Methods: We analyzed Papanicolaou smears obtained from the vaginal apex (cuff) in 6265 women at Charity Hospital in New Orleans between January 1, 1992, and December 31, 1994. Of the 10,595 vaginal smears, an estimated 9610 were obtained during follow-up examinations of 5682 women who had undergone hysterectomy for benign gynecologic disease.

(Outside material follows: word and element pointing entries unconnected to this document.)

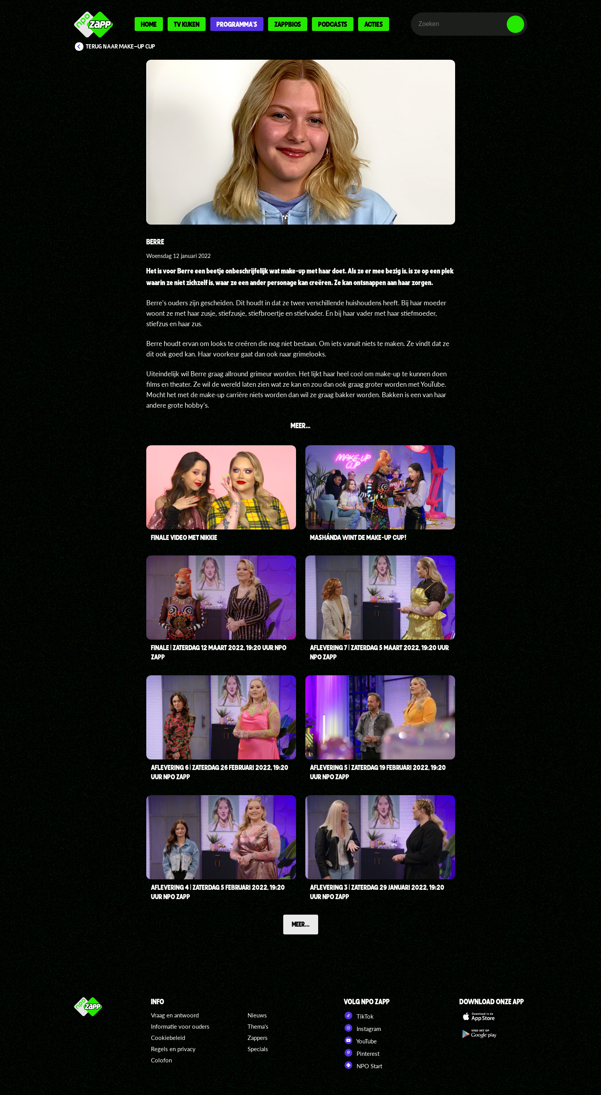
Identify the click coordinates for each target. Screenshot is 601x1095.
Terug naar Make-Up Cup (120, 46)
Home (149, 24)
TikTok (359, 1015)
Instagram (362, 1028)
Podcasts (332, 24)
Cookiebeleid (168, 1037)
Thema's (258, 1026)
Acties (373, 24)
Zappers (258, 1037)
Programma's (236, 24)
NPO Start (363, 1065)
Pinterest (361, 1052)
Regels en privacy (173, 1048)
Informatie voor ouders (180, 1026)
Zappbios (287, 24)
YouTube (360, 1040)
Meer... (301, 924)
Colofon (161, 1060)
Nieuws (257, 1015)
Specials (258, 1048)
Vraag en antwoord (175, 1015)
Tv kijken (186, 24)
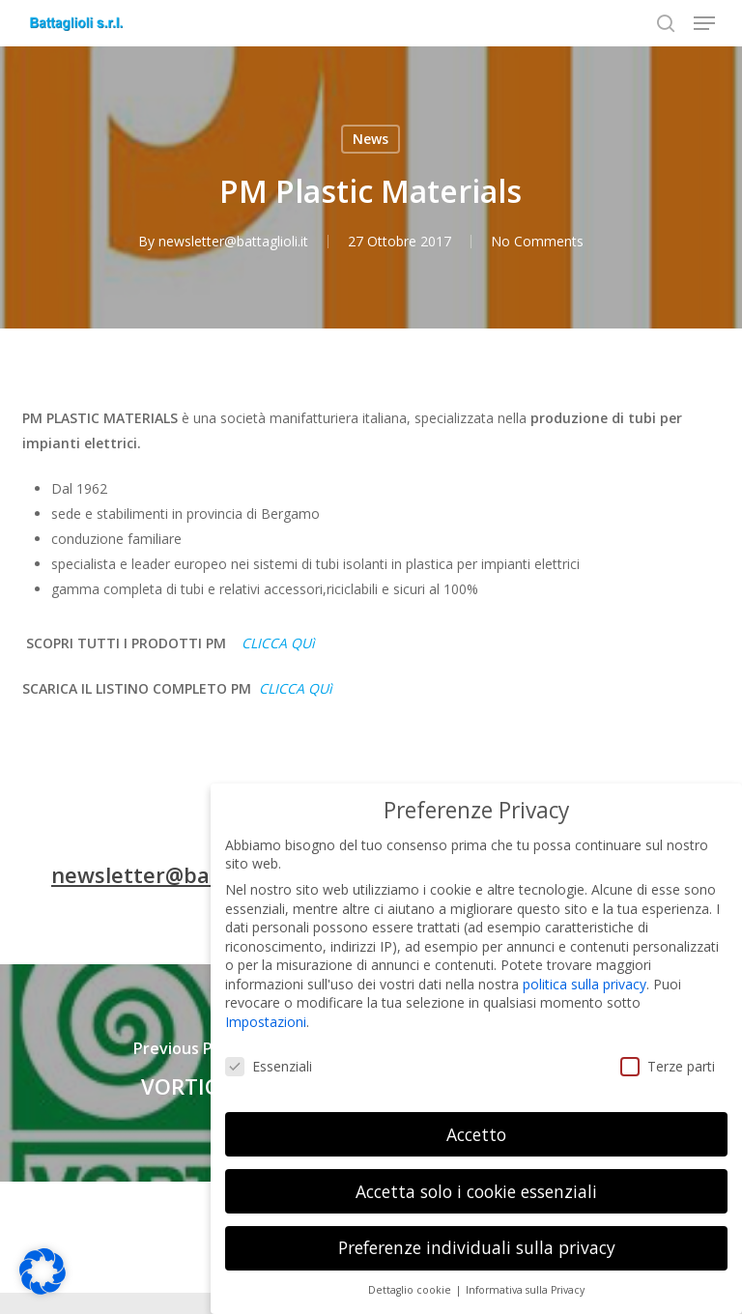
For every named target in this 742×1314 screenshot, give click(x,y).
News (370, 138)
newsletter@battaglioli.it (234, 241)
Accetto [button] (476, 1118)
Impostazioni (265, 1006)
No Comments (538, 241)
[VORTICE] (185, 1073)
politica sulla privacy (584, 968)
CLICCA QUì (278, 643)
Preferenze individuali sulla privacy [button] (476, 1232)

Results: Among these 9610 vaginal smears, 104, from 79 women, were abnormal. The abnormal smears were categorized according to the findings, as follows: atypical squamous cells of undetermined significance, 52 (0.5 percent of all smears); low-grade squamous intraepithelial lesion, 44 (0.5 percent); high-grade squamous intraepithelial lesion, 6 (0.1 percent); and squamous-cell carcinoma, 2 (0.02 percent). In five women, biopsies revealed vaginal intraepithelial neoplasia type I or II; there were no biopsy-proved cases of vaginal cancer. The probability of an abnormal Papanicolaou smear in this group of women was 1.1 percent, and the positive predictive value of the Papanicolaou test for detecting vaginal cancer was 0 percent (95 percent confidence interval, 0 to 33 percent).
Conclusions: The prevalence of abnormal findings on cytopathological examination of vaginal Papanicolaou smears after hysterectomy for benign gynecologic disease is extremely low.